The presence of free amino acids and peptides of low molecular weight is considered to increase a feed’s attractiveness [31,41,43,44,45]. Replacing fishmeal with protein ingredients of animal origin with a supplementation of lysine and methionine indicated a positive correlation associated to the improvement of the palatability for gibel carp (Carassius auratus gibelio) [46]. When studying the inclusion of protein hydrolysates of poultry and swine in replacement of fishmeal for Nile tilapia juveniles, the present study gave improved palatability indices in comparison to our previous study [24] (12.27%, 7.74% vs. 10.82%, −6.66%), which might be induced by higher crude protein content in the current experimental diets (40% vs. 30%) and higher free amino-acid content in the hydrolysates (30.06%, 4.81% vs. 15.36%, 1.33%). Use of swine mucus hydrolysate newly gave a good result with a positive palatability index.

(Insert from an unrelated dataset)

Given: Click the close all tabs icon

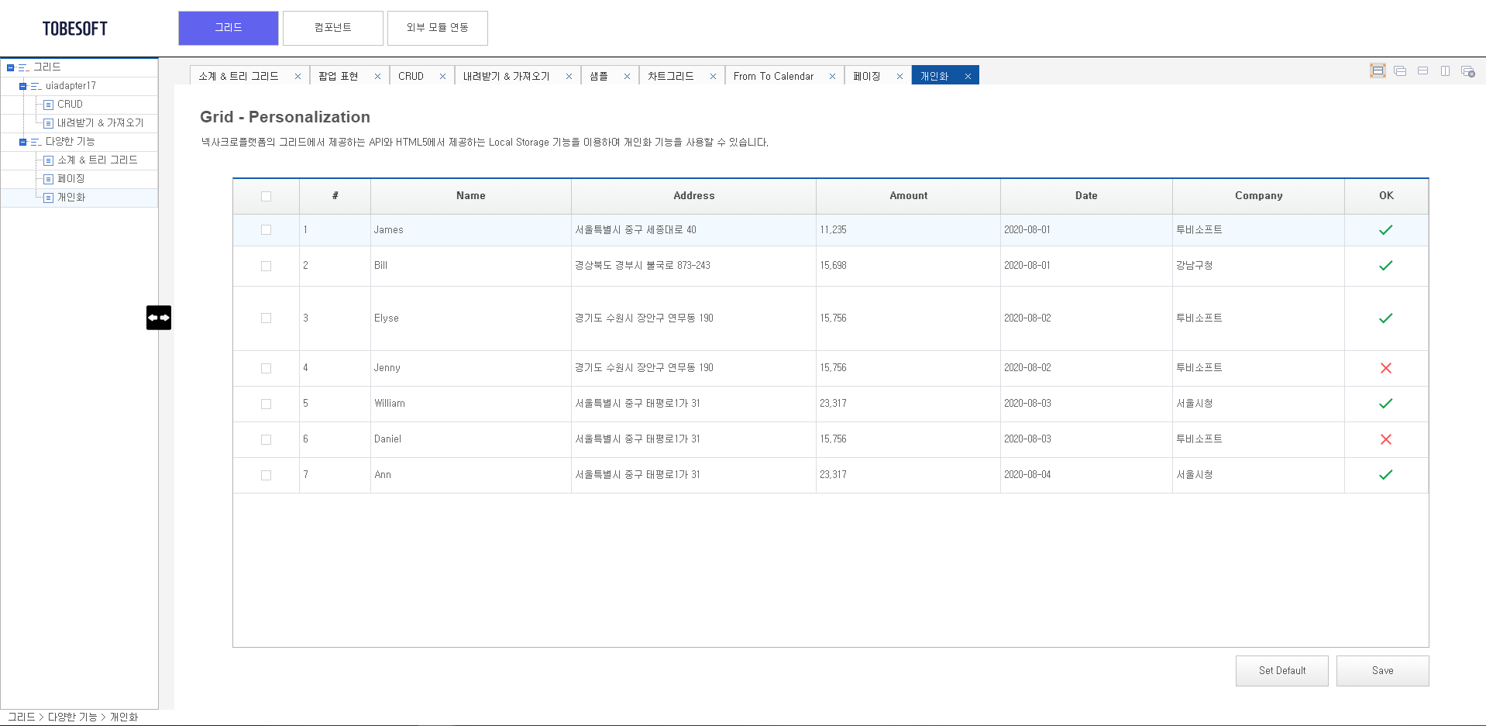Looking at the screenshot, I should tap(1467, 71).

No significant difference was verified for the feeding behavior regarding the time to capture the first pellet (Table 5). However, it was observed that for all diets containing protein hydrolysates, the Nile tilapia displayed a rapid pellet consumption, with an average of 1.12 seconds, which may be explained by the amount of free amino acids detected in such diets (Table 4). When studying the use of protein hydrolysates derived from meat products in diets [47], goldfish (Carassius auratus) presented high palatability among diets containing such hydrolysates. Similarly, our previous study [24] observed that Nile tilapia juveniles fed with poultry, feather, and swine liver hydrolysates in replacement of fishmeal showed an average time of 0.82 seconds to capture feed, and highlighted that the positive differences found for the palatability index, pellet consumption, and number of rejections after capture for the poultry protein hydrolysate may be associated to the concentration of free amino acids. The rapid capture of pellets is an important factor in aquaculture, seeing that it reflects a lower nutrient loss to the water, resulting in the ingestion of a balanced feed without causing great impact in the environment [48].

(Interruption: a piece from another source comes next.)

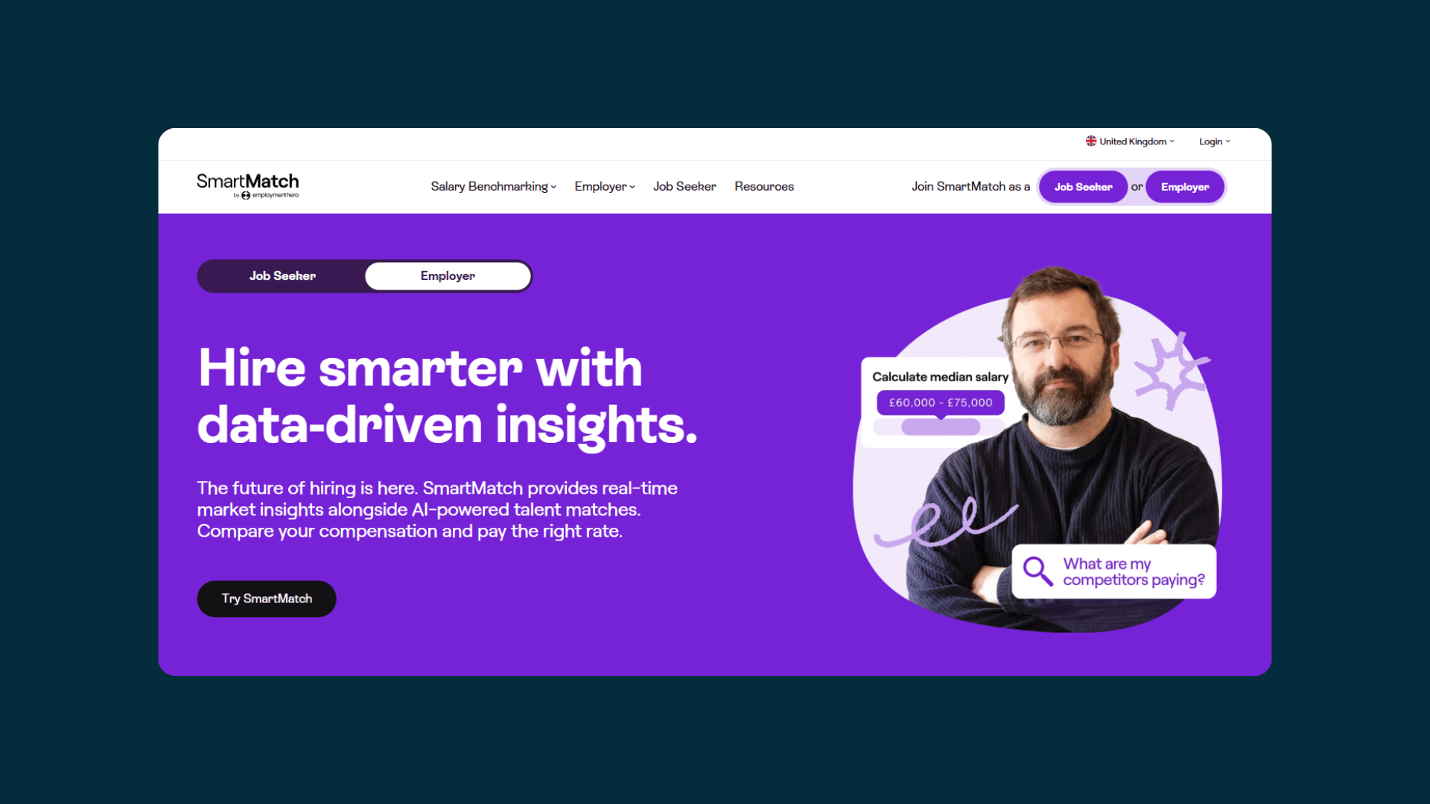This screenshot has height=804, width=1430.
Task: Click the Employment Hero logo under SmartMatch
Action: [266, 196]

In this study, it is noteworthy that all diets containing protein hydrolysates presented a lower number of approximations without capturing the pellet in comparison to FPE, despite the absence of significance. Juveniles of the catfish (Rhamdia quelen) fed with sardine waste hydrolysate, in comparison to treatments containing extract of Nile tilapia muscle (positive control) and distilled water (negative control), would swim faster in the experimental tanks trying to find the feed, thus the chemical stimulus favored the search and ingestion of the diet [49].

It can be observed that diets containing protein hydrolysates showed a trend of better consumption. Evaluating the addition of powder hydrolysates derived from both poultry and swine industries may provide valuable information about the chemosensory behavior of fish, besides improving the organoleptic characteristics and palatability of diets, seeing that some substances improve the attractiveness and palatability, thus increasing feed consumption [50,51,52,53]. Additionally, this study can generate information that may be applied in the feed industry, such as the utilization of byproducts that would be discarded, leading to environmental damage [8].

5. Conclusions

Protein hydrolysates from byproducts from the industry of poultry and swine can be used in a sustainable way in diets for Nile tilapia (Oreochromis niloticus) juveniles in replacement of fishmeal without altering the palatability index and the feeding behavior.